Pat Hobby Does his Bit, F. Scott Fitzgerald
I
In order to borrow money gracefully one must choose the time and place. It is a difficult business, for example, when the borrower is cockeyed, or has measles, or a conspicuous shiner. One could continue indefinitely but the inauspicious occasions can be catalogued as one—it is exceedingly difficult to borrow money when one needs it.
Pat Hobby found it difficult in the case of an actor on a set during the shooting of a moving picture. It was about the stiffest chore he had ever undertaken but he was doing it to save his car. To a sordidly commercial glance the jalopy would not have seemed worth saving but, because of Hollywood’s great distances, it was an indispensable tool of the writer’s trade.

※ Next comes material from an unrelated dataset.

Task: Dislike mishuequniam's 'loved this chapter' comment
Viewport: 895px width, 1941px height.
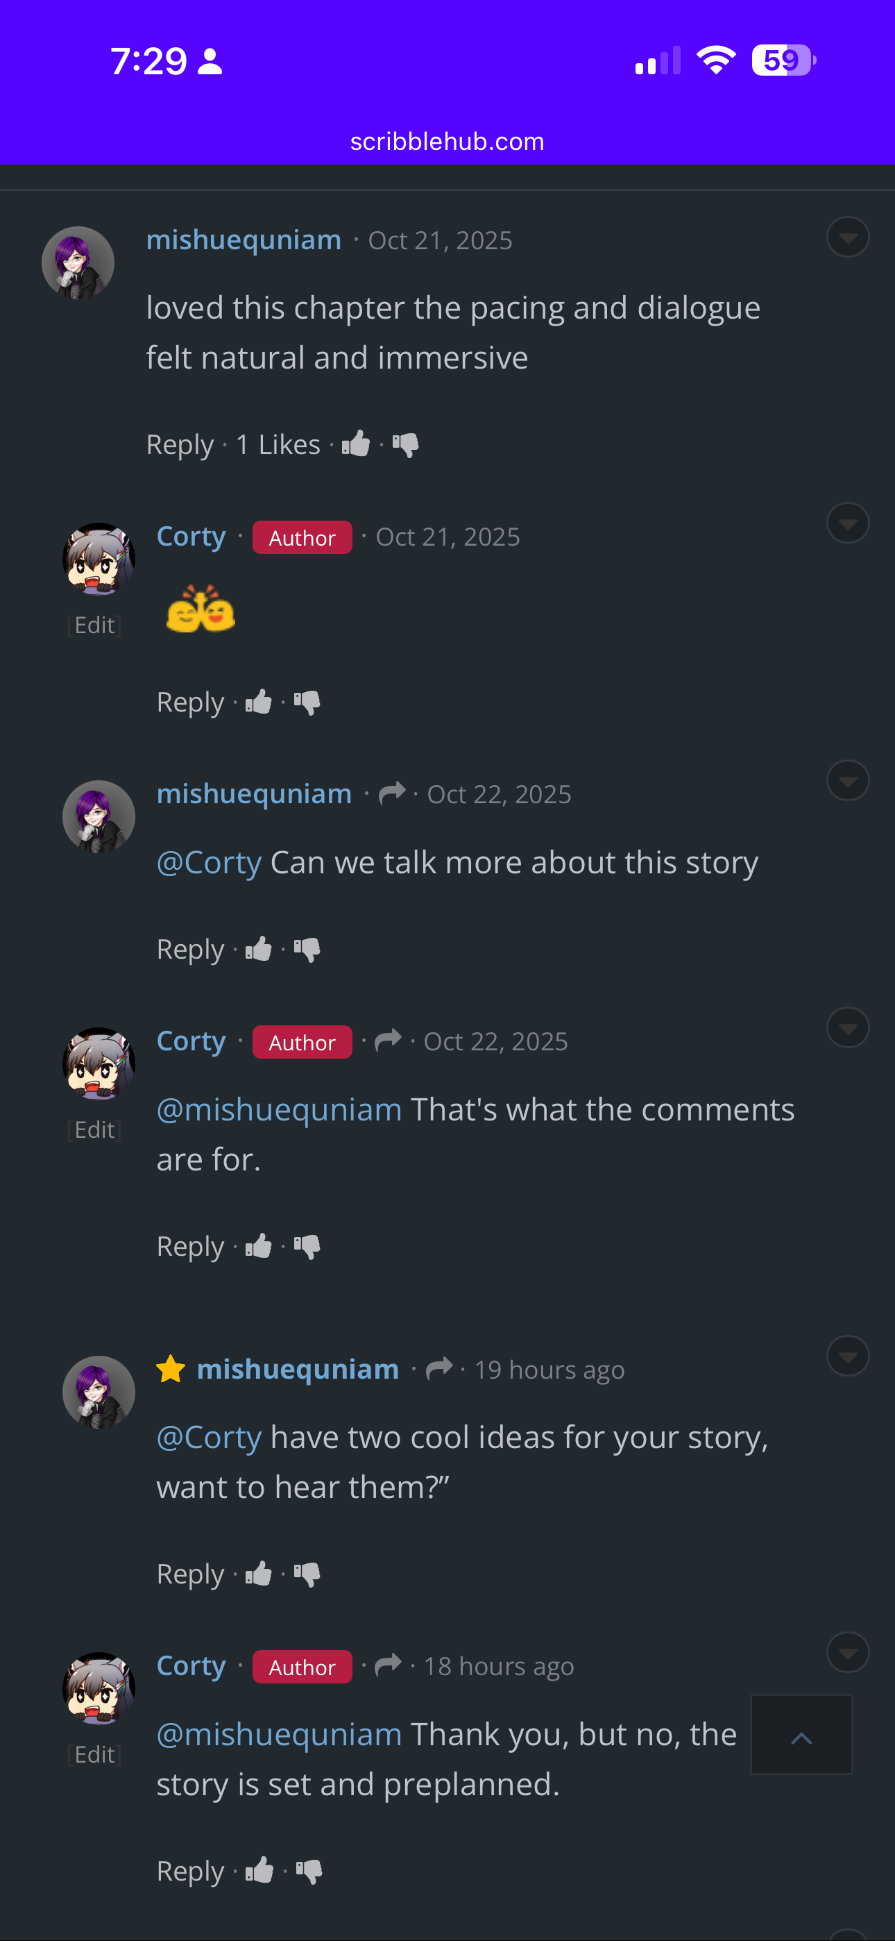Action: pyautogui.click(x=405, y=445)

“The finance company—” explained Pat, but Gyp McCarthy interrupted.
“I got some business in this next take. You want me to blow up on it?”

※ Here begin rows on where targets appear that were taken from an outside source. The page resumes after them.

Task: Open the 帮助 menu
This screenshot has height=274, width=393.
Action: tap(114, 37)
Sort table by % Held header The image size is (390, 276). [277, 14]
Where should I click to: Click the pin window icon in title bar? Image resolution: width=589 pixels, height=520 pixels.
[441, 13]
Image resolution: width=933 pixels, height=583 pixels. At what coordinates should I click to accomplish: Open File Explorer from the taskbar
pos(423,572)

“I only need twenty,” persisted Pat. “I can’t get jobs if I have to hang around my bedroom.”
“You’d save money that way—you don’t get jobs anymore.”
This was cruelly correct. But working or not Pat liked to pass his days in or near a studio. He had reached a dolorous and precarious forty-nine with nothing else to do.
“I got a rewrite job promised for next week,” he lied.
“Oh, nuts to you,” said Gyp. “You better get off the set before Hilliard sees you.”
Pat glanced nervously toward the group by the camera—then he played his trump card.
“Once—” he said,“—once I paid for you to have a baby.”
“Sure you did!” said Gyp wrathfully. “That was sixteen years ago. And where is it now—it’s in jail for running over an old lady without a licence.”
“Well I paid for it,” said Pat. “Two hundred smackers.”
“That’s nothing to what it cost me. Would I be stunting at my age if I had dough to lend? Would I be working at all?”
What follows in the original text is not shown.